Pictures stay out; everything else in the records below is copied exactly.

--- START ---

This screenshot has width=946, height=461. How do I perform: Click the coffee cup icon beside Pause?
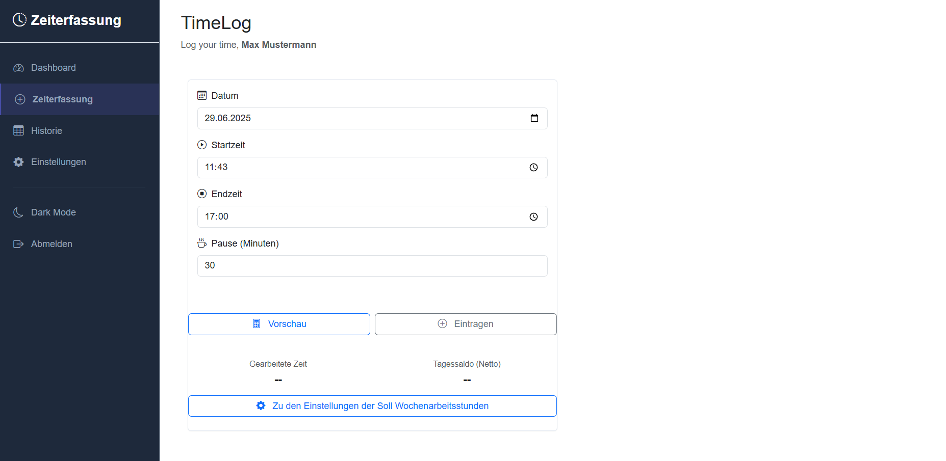coord(202,243)
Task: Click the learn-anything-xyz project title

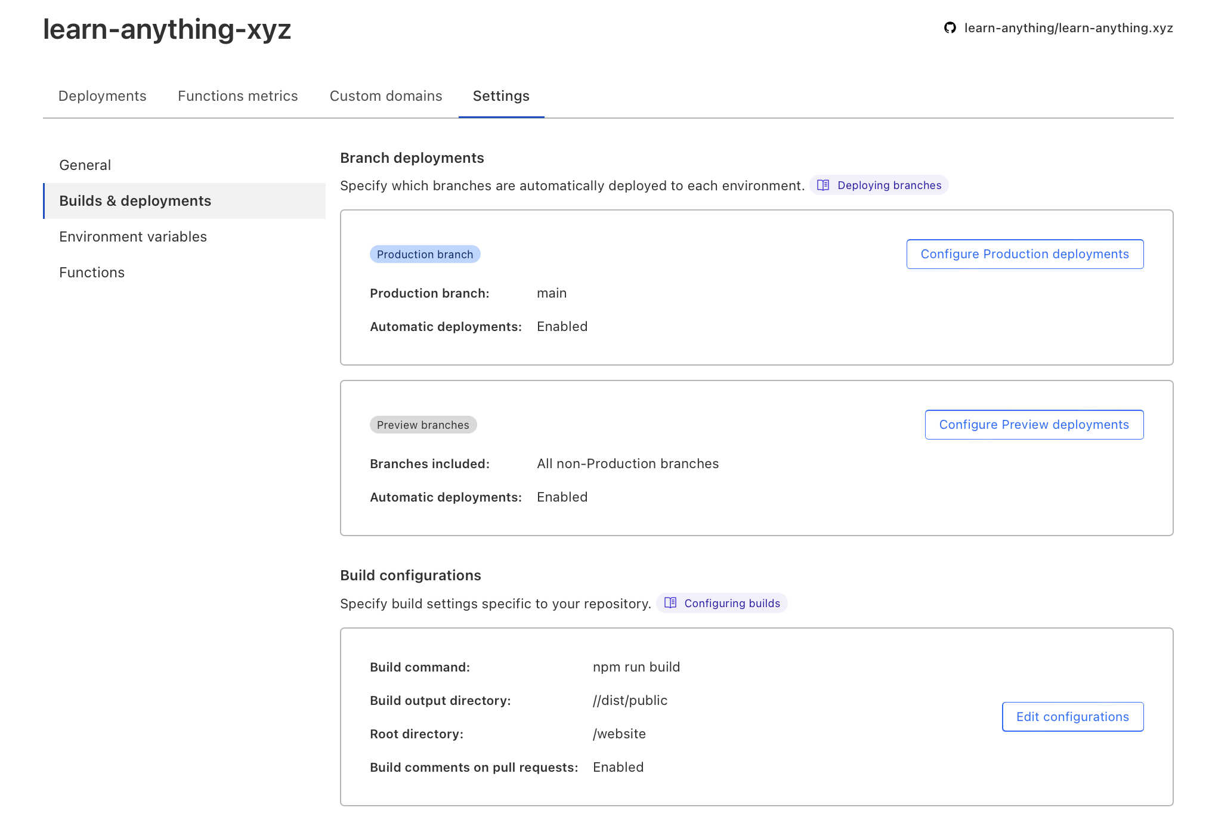Action: [x=167, y=29]
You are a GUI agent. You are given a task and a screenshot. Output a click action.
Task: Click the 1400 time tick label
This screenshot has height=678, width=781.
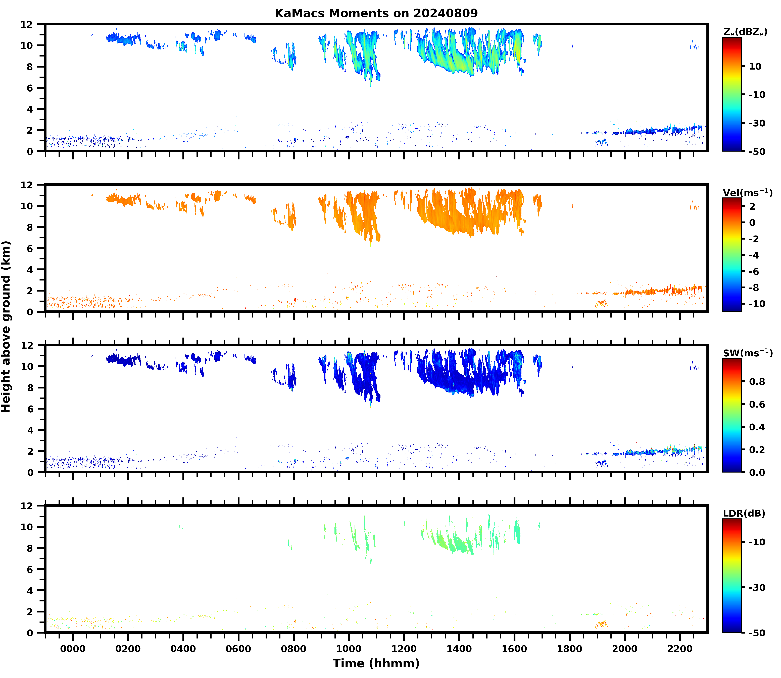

--- END ---

### Solution to this problem
This screenshot has width=946, height=461. How do I perform: Click the coffee cup icon beside Pause?
coord(202,243)
Task: Click the learn-anything-xyz project title

Action: [x=167, y=29]
You are a GUI agent. You are given a task and a screenshot. Output a click action.
Task: Click the 1400 time tick label
This screenshot has height=678, width=781.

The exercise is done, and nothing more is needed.